The LIFETEST Procedure

Analysis of Competing-Risks Data

Competing risks arise in studies in which individuals are exposed to two or more mutually exclusive failure events, denoted by $\delta \in \{ 1,\ldots ,J\}$ . When a failure occurs, you observe the time T and the cause of failure $\delta$ . The cumulative incidence function (CIF), also known as the subdistribution function, for failures of cause j is the probability

$F_ j(t)= \mr{Pr}(T\leq t, \delta =j)$

The nonparametric analysis of competing-risks data consists of estimating the CIF and comparing the CIFs of two or more groups.

Estimation of the CIF

For a set of competing-risks data with $J\geq 2$ causes of failure, let $t_1 < t_2 < \cdots < t_ L$ be the distinct uncensored times. For each $l=1, \ldots , L$ , let $Y_ l$ be the number of subjects at risk at $t_ l$ , and let $d_{jl}$ be the number of failures of cause j at $t_ l$ . Let $\hat{S}(t)$ be the Kaplan-Meier estimator that would have been obtained by assuming that all failure causes are of the same type. Denote $t_0=0$ .

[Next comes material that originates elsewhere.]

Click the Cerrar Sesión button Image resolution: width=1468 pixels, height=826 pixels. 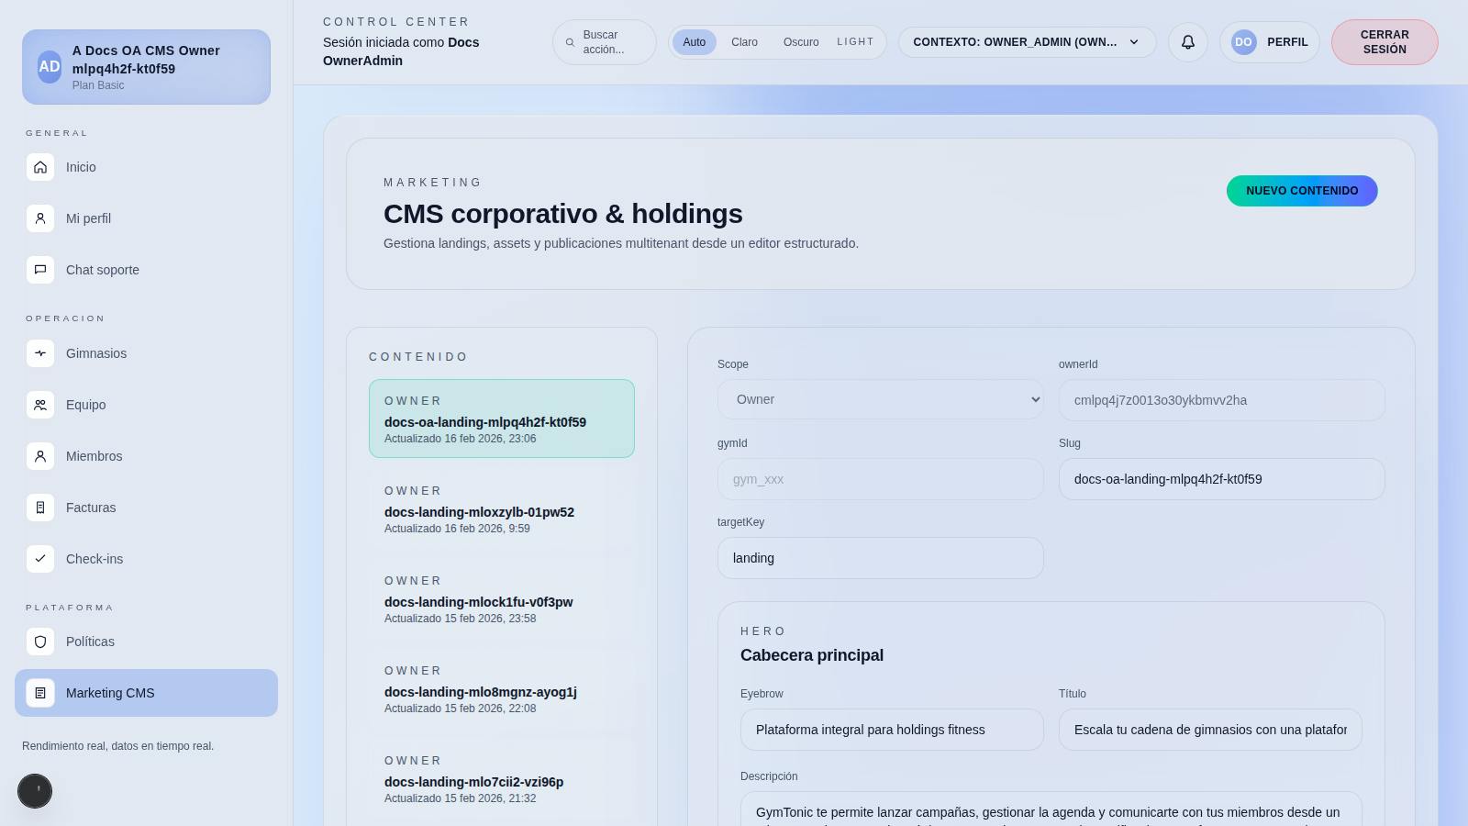[1384, 42]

The nonparametric maximum likelihood estimator of the CIF of cause j is

$\hat{F}_ j(t) = \sum _{t_ l \leq t} \frac{d_{ji}}{Y_ l} \hat{S}(t_{l-1})$

PROC LIFETEST provides two standard error estimators of the CIF estimator: one is based on the theory of counting processes (Aalen 1978), and the other is based on the delta method (Marubini and Valsecchi 1995). You use the ERROR= option in the PROC LIFETEST statement to choose the standard error estimator. The default is the Aalen estimator (ERROR=AALEN). Denote $d_{.l}=\sum _{j=1}^ J d_{jl}$ .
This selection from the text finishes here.